Un libro no se expande en una pared. Un libro es un texto condensado en un pequeño volumen que, por lo general, se sostiene en la mano. Más allá de estéticas y metafísicas, un libro es un artefacto que pliega una superficie muy grande en un volumen muy pequeño; es un ingenio geométrico, más que literario, que aglutina lo bidimensional recurriendo a la tercera dimensión. Y es una tecnología imbatible: mientras que los discos o los DVD fueron arrasados por los formatos intangibles, el libro físico sigue ahí, sin que el electrónico suponga una amenaza, solamente un complemento.
Hablamos de esto porque se acerca el Día del Libro, hito anual de este negocio. Me gustan los libros: me gusta trajinar con ellos, tocarlos, oleros, mirarlos en la estantería, porque buena parte del alquiler que pago se lo pago a los libros, que se repantingan en buena parte de la casa, que hacen metástasis por las esquinas, formando pequeños montoncitos, y que cada vez reclaman más territorio, muy a tono con esta época de nuevos imperialismos. El escritor Augusto Monterroso tuvo problemas para deshacerse de 500 libros (al final fueron unos 20). Paco Umbral, decía, los arrojaba a la piscina de su dacha de Majadahonda: cuando el piscinero llegaba en primavera se encontraba una masa de papel acuoso. Hay bibliófilos que han muerto aplastados por sus volúmenes o quemados en un incendio bibliotecario.

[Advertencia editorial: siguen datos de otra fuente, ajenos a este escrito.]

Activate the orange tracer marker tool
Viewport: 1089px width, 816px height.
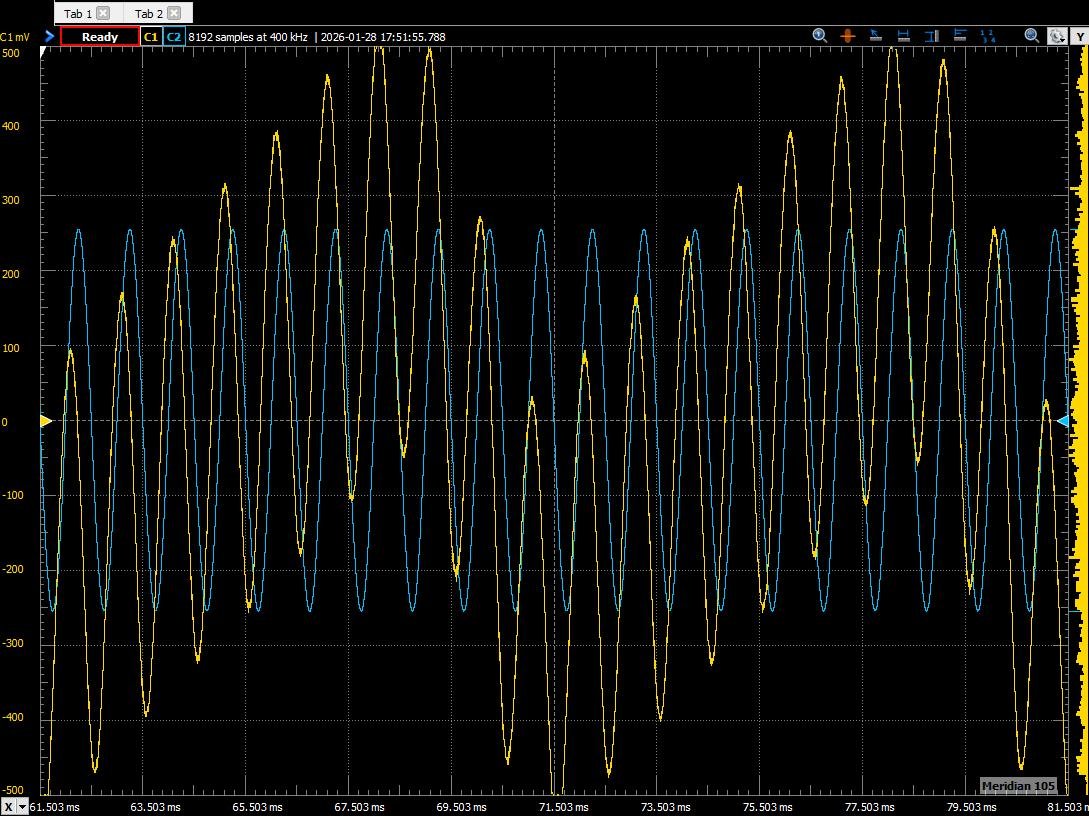[847, 35]

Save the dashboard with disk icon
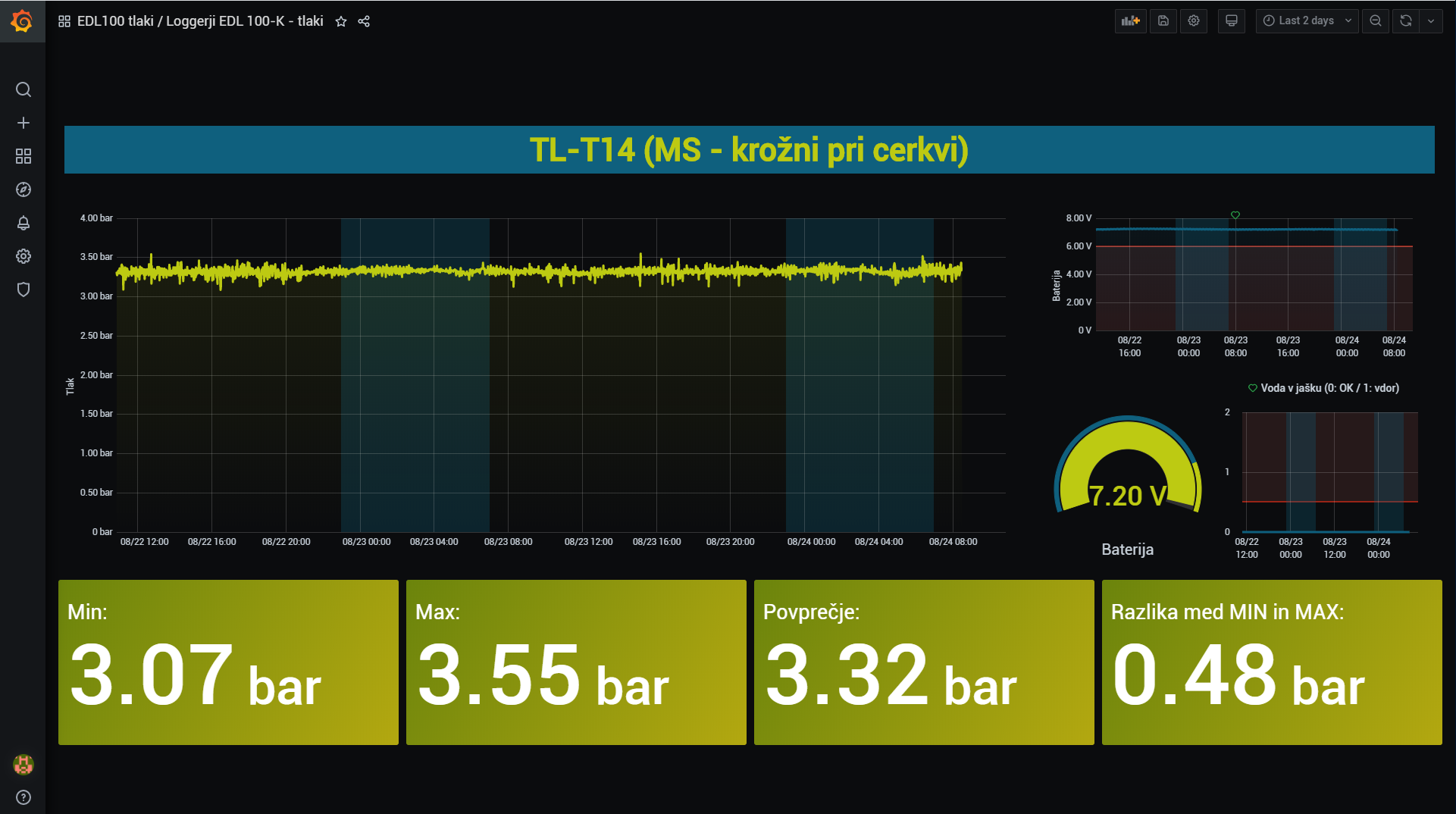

¡Yo algunos libros hasta los leo! Trabajo con libros, los cito, los reseño, los escribo. El problema es que hay muchísimos libros. Cada año se publican unos 90.000 títulos en España: la industria editorial es como una bicicleta que, si se para, se descalabra. Algunos autores y editores deberían de ver las decenas de novedades que llegan cada día a la sección de Cultura. Algunos no serían tan inquisitivos: “Oye, ¿has podido leer ya mi libro?” Da ansiedad observar cómo se apilan, igual que da ansiedad visitar una librería y sentir ese absurdo: ¿Para qué hacemos más libros si hay tantísimos (y algunos buenísimos)? Pero no podemos parar.
Lo mejor de los libros es que su industria suele dar buenas noticias (y es muy raro que se den buenas noticias). El mundo está por acabarse de manera trágica, el menú de apocalipsis cotidianos cada vez está más nutrido, pero las nuevas del sector libresco, en mitad del naufragio, son buenas: el sector crece, lee mucha gente, España tira más que su entorno, el libro en papel resiste, y, contra la extendida leyenda urbana, los jóvenes leen bastante (dato no mata relato). Curiosamente, que haya más lectura no hace la realidad mejor.
Una particularidad de los libros es lo que he llamado la Ley de Conservación del Libro, análoga a otras leyes de conservación de la Física. Los libros se crean, pero pocas veces se destruyen: se almacenan al final de las casas, se donan a las bibliotecas o terminan girando en el circuito de las librerías de viejo. Destruir un libro, me enseñaron de pequeño (mientras, un final de curso, me afanaba en destruir un manual de Biología), es un delito moral. Si lo extrapolamos al infinito, puede que el peso de los libros publicados saque a la Tierra de órbita en unas pocas generaciones.
Pero, como probablemente la humanidad no dure tanto, lo que dejará a su espalda, además de residuos radioactivos y arquitectura fea, serán millones y millones de libros, que alguna nueva civilización encontrará en un momento indefinido del lejanísimo futuro. Igual que Charlton Heston encuentra la Estatua de la Libertad enterrada en la arena. Es nuestra responsabilidad, pues, publicar a la altura de las civilizaciones por venir, que pensarán en nueve dimensiones y tendrán un refinado gusto literario.